• _REQUIRED WORK_
Below are some records. Copy every line in them that holds "icon".

:: RECORDS FOR THE EXERCISE ::

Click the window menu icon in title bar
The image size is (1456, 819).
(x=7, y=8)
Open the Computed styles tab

:::
:: RECORDS FOR THE EXERCISE ::

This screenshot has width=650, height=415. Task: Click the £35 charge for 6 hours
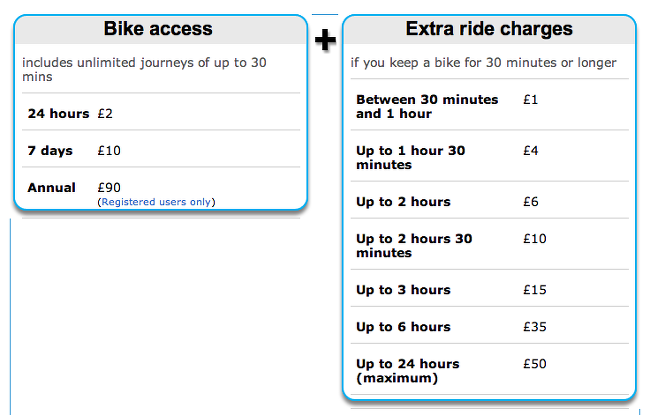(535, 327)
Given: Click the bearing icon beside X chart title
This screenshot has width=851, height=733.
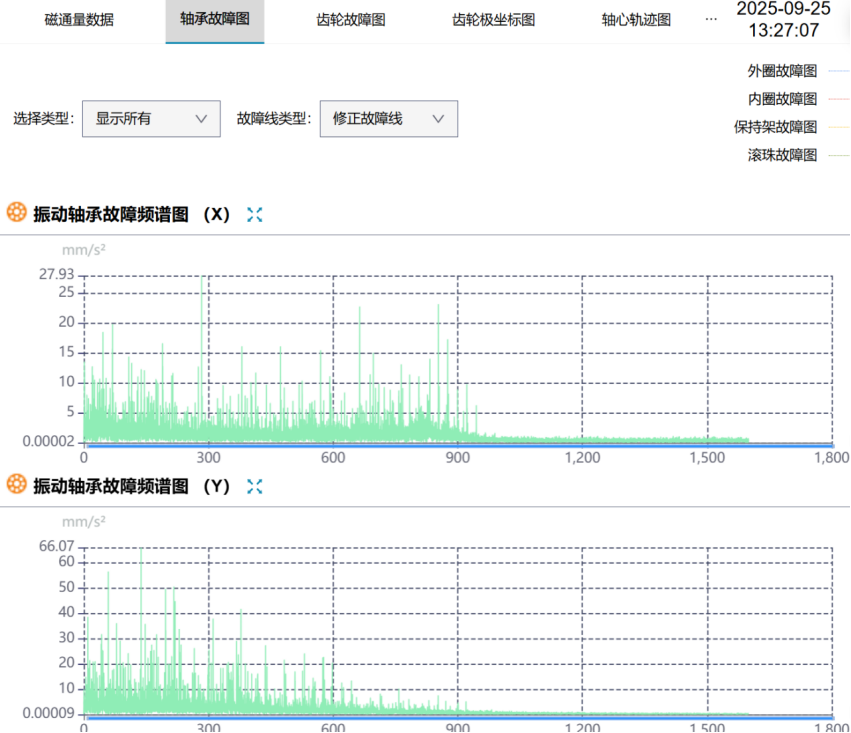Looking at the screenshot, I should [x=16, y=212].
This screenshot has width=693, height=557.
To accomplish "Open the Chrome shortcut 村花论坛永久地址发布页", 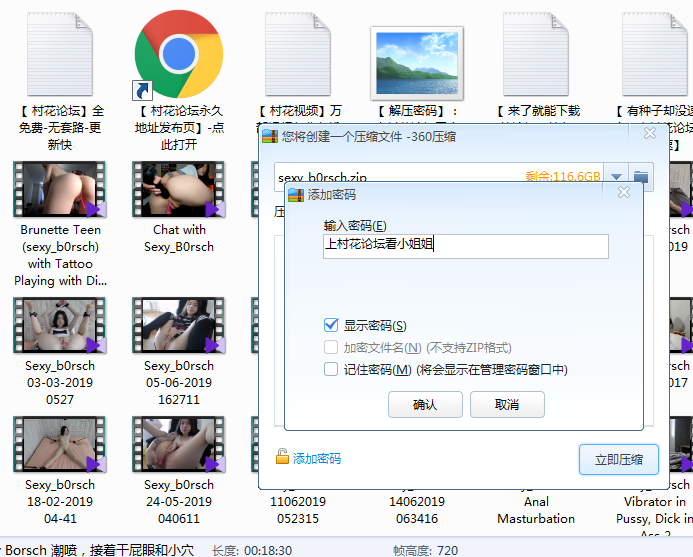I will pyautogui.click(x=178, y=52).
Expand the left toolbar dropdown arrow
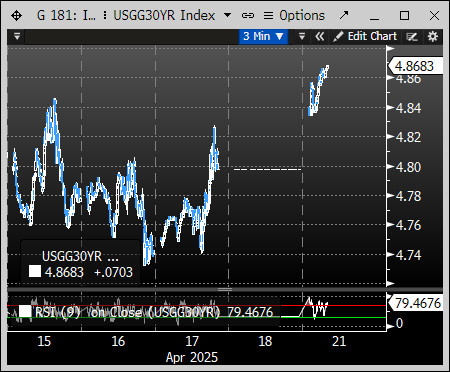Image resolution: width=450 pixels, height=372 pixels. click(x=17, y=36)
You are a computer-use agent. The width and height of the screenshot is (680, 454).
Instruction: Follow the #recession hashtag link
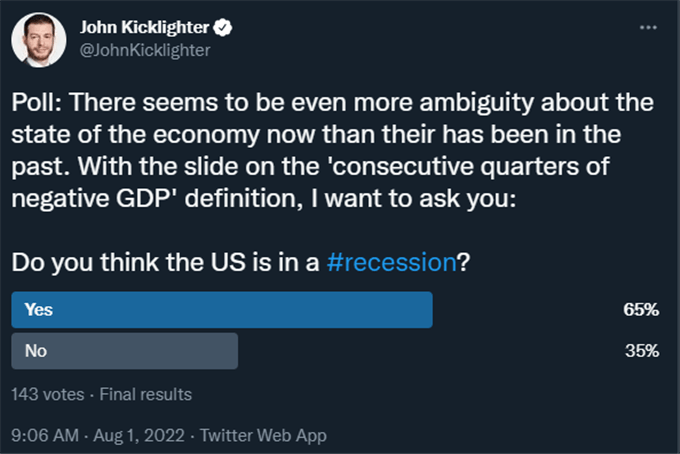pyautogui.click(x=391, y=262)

:::

• _RESULT_
Click the window menu icon in title bar
Given: Click the bearing icon beside X chart title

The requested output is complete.